- Source extract
☆ ☆ ☆ ☆ ☆ ☆ ☆

Introduction to descriptive and inferential statistics. Topics include collection of data, numerical and graphical descriptive methods, linear correlation and regression, probability concepts and distributions, confidence intervals, and hypothesis testing for means and proportions. Prerequisite: MATH 150 or MATH 170 or MATH 180 or MATH 201. G.E.

Prerequisite(s) / Corequisite(s):

MATH 150 or MATH 170 or MATH 180 or MATH 201.

Course Rotation for Day Program:

Offered Fall and Spring.

Text(s):

Most current editions of the following:

A TI-84 calculator is required for this course. This calculator wil be allowed on most assessment opportunities in this course.

Fundamentals of Statistics

By Sullivan (Prentice Hall) Recommended

Essential Statistics: Exploring the World Through Data

By Gould and Ryan (Pearson) Recommended

Course Objectives

To choose appropriate statistical methods to solve real-world problems and understand the limitations of the methods in making predictions and drawing conclusions.

To use appropriate technology to solve statistical problems.

To organize data, communicate the essential features of the data, and interpret data in meaningful ways.

To understand the role of probability in the foundation of modern statistics methods.

Measurable Learning
Outcomes:

Classify data as qualitative or quantitative (discrete or continuous).

Identify advantages and disadvantages of sampling and of common sampling methods.

Distinguish between observational studies and experiments and define different types of experimental design.

Construct frequency distributions for qualitative data and frequency distributions, histograms, stem and leaf plots, and boxplots for quantitative data.

Describe distributions of quantitative data in terms of shape, center, and spread.

Explore the relationship between two qualitative variables using two-way tables.

☆ ☆ ☆ ☆ ☆ ☆ ☆

- Material shown

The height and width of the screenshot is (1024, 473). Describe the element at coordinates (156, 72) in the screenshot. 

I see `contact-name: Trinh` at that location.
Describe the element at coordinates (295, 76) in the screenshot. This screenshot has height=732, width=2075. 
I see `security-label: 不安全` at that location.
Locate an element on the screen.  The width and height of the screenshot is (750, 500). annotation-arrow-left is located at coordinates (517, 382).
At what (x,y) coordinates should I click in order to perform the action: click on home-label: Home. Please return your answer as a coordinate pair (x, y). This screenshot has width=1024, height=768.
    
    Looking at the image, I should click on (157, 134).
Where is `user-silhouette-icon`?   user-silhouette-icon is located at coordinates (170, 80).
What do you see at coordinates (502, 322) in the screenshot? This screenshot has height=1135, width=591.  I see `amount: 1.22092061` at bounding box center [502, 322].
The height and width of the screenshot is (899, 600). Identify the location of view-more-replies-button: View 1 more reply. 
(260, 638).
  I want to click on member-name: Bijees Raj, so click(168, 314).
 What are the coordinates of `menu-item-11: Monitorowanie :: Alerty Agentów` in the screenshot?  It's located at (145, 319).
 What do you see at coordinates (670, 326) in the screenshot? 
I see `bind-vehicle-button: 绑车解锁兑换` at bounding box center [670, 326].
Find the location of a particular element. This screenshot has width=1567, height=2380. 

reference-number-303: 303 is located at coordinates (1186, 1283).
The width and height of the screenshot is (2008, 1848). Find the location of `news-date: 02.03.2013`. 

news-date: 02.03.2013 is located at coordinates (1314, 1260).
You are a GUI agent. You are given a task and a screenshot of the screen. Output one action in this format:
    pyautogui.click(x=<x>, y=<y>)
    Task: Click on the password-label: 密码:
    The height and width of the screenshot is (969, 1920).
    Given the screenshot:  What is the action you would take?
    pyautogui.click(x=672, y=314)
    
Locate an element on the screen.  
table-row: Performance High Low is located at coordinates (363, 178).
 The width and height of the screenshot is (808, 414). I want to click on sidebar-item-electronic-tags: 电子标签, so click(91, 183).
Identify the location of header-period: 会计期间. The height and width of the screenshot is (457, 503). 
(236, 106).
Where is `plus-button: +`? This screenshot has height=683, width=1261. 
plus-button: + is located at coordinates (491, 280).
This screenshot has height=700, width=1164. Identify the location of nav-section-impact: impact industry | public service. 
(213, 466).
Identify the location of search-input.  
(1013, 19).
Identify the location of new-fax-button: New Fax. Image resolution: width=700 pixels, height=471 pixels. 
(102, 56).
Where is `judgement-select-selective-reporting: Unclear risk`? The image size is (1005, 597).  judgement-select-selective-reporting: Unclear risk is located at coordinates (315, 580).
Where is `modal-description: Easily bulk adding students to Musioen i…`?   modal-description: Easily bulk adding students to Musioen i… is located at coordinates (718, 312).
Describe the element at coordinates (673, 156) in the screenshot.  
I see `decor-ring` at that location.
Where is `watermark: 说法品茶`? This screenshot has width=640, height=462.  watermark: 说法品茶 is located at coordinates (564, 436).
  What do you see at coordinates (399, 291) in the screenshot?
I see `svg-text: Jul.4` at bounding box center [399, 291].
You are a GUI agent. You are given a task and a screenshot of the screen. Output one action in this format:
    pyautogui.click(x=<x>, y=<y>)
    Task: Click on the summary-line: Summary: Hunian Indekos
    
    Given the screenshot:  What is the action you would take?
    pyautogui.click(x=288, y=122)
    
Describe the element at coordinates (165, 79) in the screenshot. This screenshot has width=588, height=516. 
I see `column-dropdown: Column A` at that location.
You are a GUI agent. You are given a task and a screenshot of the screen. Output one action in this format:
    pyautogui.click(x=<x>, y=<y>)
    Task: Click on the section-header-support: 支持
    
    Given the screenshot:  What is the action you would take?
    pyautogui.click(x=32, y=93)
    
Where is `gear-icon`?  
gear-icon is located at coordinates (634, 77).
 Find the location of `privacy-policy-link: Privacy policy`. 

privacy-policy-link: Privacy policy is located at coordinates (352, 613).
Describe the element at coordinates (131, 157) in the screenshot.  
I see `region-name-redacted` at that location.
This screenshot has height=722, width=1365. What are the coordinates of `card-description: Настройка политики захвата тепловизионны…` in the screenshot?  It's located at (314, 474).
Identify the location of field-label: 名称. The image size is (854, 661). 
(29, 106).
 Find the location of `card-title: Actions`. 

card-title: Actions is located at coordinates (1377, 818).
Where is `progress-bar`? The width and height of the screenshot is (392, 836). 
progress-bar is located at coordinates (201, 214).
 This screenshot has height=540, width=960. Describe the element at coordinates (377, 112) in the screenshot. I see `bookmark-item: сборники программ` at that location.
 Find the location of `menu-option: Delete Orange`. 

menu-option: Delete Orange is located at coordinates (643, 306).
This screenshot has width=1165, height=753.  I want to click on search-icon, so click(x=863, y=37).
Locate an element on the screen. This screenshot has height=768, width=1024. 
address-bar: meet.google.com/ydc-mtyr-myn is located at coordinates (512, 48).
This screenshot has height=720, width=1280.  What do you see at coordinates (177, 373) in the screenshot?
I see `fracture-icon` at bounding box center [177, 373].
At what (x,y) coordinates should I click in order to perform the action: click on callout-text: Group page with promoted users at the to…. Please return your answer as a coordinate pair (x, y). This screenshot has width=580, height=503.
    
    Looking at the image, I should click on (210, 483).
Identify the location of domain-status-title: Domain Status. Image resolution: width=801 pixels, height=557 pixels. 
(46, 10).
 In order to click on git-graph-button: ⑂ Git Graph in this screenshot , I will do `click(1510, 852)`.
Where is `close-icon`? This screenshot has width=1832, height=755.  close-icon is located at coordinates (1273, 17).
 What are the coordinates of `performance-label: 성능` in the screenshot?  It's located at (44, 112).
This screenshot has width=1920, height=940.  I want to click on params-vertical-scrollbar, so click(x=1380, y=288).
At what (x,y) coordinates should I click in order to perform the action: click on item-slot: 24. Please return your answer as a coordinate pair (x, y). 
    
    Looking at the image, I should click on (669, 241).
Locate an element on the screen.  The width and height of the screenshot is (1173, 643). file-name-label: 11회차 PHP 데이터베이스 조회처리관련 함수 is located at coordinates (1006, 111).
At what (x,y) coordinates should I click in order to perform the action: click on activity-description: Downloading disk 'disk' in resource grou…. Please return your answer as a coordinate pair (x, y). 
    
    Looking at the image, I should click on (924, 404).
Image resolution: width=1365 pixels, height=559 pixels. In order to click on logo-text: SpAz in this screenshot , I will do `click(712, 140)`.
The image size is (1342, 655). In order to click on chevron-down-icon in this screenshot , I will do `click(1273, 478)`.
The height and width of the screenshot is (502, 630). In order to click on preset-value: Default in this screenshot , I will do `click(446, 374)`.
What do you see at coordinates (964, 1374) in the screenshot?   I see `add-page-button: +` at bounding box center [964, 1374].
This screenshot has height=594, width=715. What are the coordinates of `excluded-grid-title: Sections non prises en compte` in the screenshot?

☆ ☆ ☆ ☆ ☆ ☆ ☆

- What you need to do
1. List the four course objectives given in the statistics course description, using the text's wording.
2. Write what comes next in the statistics course description, starting after its final sentence.

- Answers for the exercise
1.
To choose appropriate statistical methods to solve real-world problems and understand the limitations of the methods in making predictions and drawing conclusions.
To use appropriate technology to solve statistical problems.
To organize data, communicate the essential features of the data, and interpret data in meaningful ways.
To understand the role of probability in the foundation of modern statistics methods.

2.
Explore the relationship between two quantitative variables using scatterplots.

Compute and interpret regression lines and correlation coefficients.

Compute probabilities using the addition rule, the multiplication rule, complements and simple counting techniques.

Determine if events are independent using conditional probabilities.

Construct discrete probability distributions.

Compute and interpret the mean (expected value) and standard deviation of a discrete random variable.

Compute probabilities of binomial experiments.

Compute probabilities and find percentile values of normally distributed data.

Determine if a data set is approximately normally distributed.

Describe and explain the concept of a sampling distribution and the statement of the Central Limit Theorem.

Compute point estimates and interval estimates for a mean or proportion.

Determine the sample size necessary for estimating a mean or proportion to within a given margin of error.

Test hypotheses for a mean or proportion using P-values.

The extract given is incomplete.